Por aqui tudo bem, o frio é um consolo. Dei um passeio pedestre em família, mesmo "assombrado" pelo frio extremo que nos tem sido presenteado pela comunicação social. 

O céu vai limpo, o vento nulo - pelas 17h via as colunas de fumo a subirem meros metros de altura para logo mergulharem em direção ao vale aqui ao lado. Sinal de frio concentrado em altitude, à espera para descer durante a noite.
E assim é, a noite está bem fria, a ausência de vento propicia uma descida constante da temperatura, agora mais lenta.

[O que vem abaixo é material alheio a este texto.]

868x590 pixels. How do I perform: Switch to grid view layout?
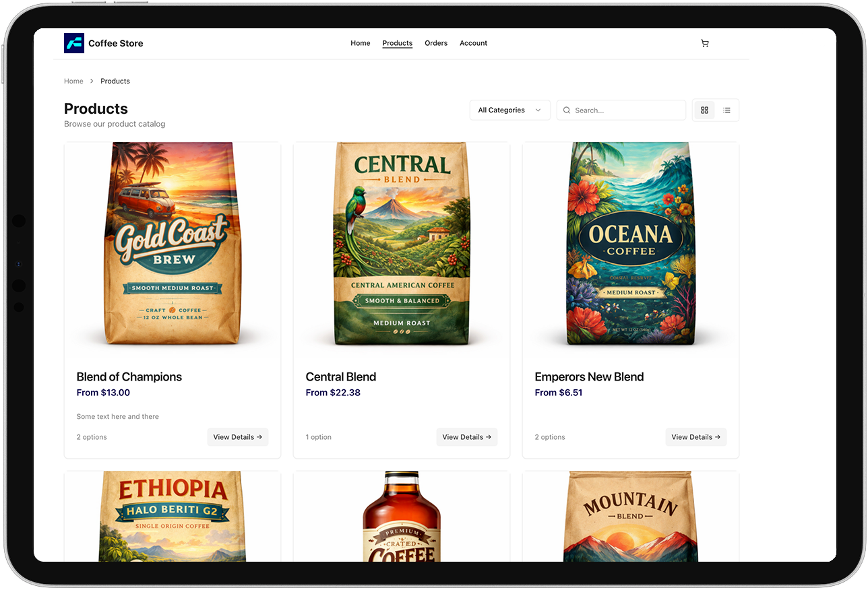pyautogui.click(x=705, y=110)
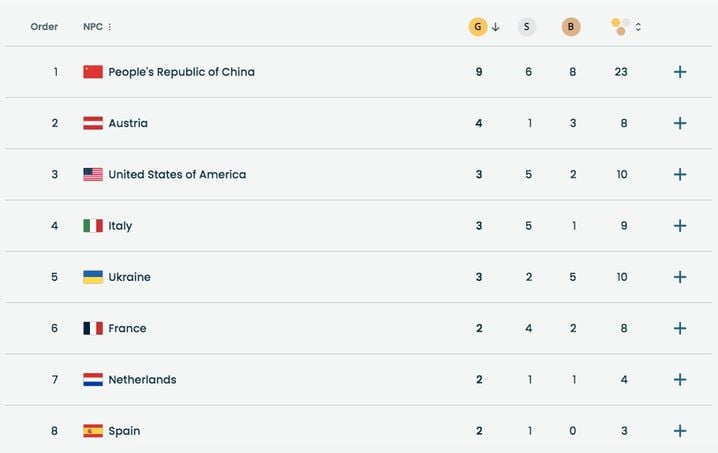Open the NPC column options menu
This screenshot has height=453, width=718.
click(x=110, y=27)
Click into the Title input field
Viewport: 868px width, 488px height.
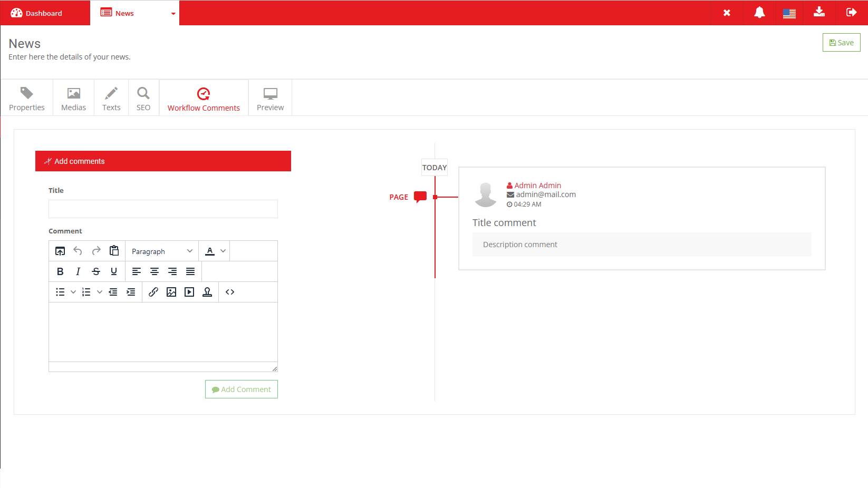pyautogui.click(x=163, y=209)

Aguardemos pela chuva, com alguma instabilidade que a poderá acompanhar.

*Tmín: -0,6ºC
Tmáx: 10,9ºC

Tactual: 0,5ºC
Hr: 74%

EMA Paços de Ferreira
Tmín: -1,4ºC
Tmáx: 10,5ºC

Tactual: -0,3ºC
Hr: 95%
*​*Votos de um excelente fim de semana. *


----------



## João Pedro (26 Dez 2020 às 22:51)

Joaopaulo disse:


> Boa tarde,
> Dia de Natal bem fresquinho, mínima de *5.2ºC*
> 
> Durante a manhã o vento soprou de NE moderado a forte, as rajadas chegaram aos* 64km/h*.
> ...


Fantásticos registos João!  Parece mentira como por vezes se conseguem ver tão bem estas serras desde Gaia


----------



## c0ldPT (27 Dez 2020 às 00:44)

*-3°C *


----------



## davidazevedo (27 Dez 2020 às 01:36)

Bem frio. Por Famalicão 0º


----------



## Between (27 Dez 2020 às 09:16)

Manhã gélida! Muito, muito frio. 

O dia acordou com o céu praticamente limpo, com algumas nuvens, mas entretanto já se vê nebulosidade a chegar:






Vista para o Marão:


----------



## Gates (27 Dez 2020 às 09:27)

Conseguei registar 3,7 graus.
Atualmente estão 4,5. Deve haver xonas de Gaia a rondar os 1 ou 2 positivos, mas aqui perto da costa nunca teremos valores desses. 
Morei uns anos na Maia e era comum tirar o gelo do para brisas, moro em Gaia há 12 anos e nunca aqui vi esse fenómeno em nenhuma viatura estacionada na rua...


----------



## Crazyrain (27 Dez 2020 às 09:41)

Bom dia .
Amanhecer mais frio deste outono / inverno , registei uma Temperatura mínima  de 1 ° negativo .

Tatual : 1 ° c 

Céu completamente encoberto.


----------



## c0ldPT (27 Dez 2020 às 10:13)

Bom dia, chegou aos *-4ºC  *Ainda com *1.5ºC*


----------



## karkov (27 Dez 2020 às 10:50)

Quase 11 da manhã, arredores de Guimarães 








Enviado do meu iPhone usando o Tapatalk


----------



## karkov (27 Dez 2020 às 11:47)

Entretanto já chove com 4°


Enviado do meu iPhone usando o Tapatalk


----------



## Charlie Moreira (27 Dez 2020 às 12:07)

4°c a está hora.
Tivesse a precipitação entrado as primeiras horas da manhã e pufff!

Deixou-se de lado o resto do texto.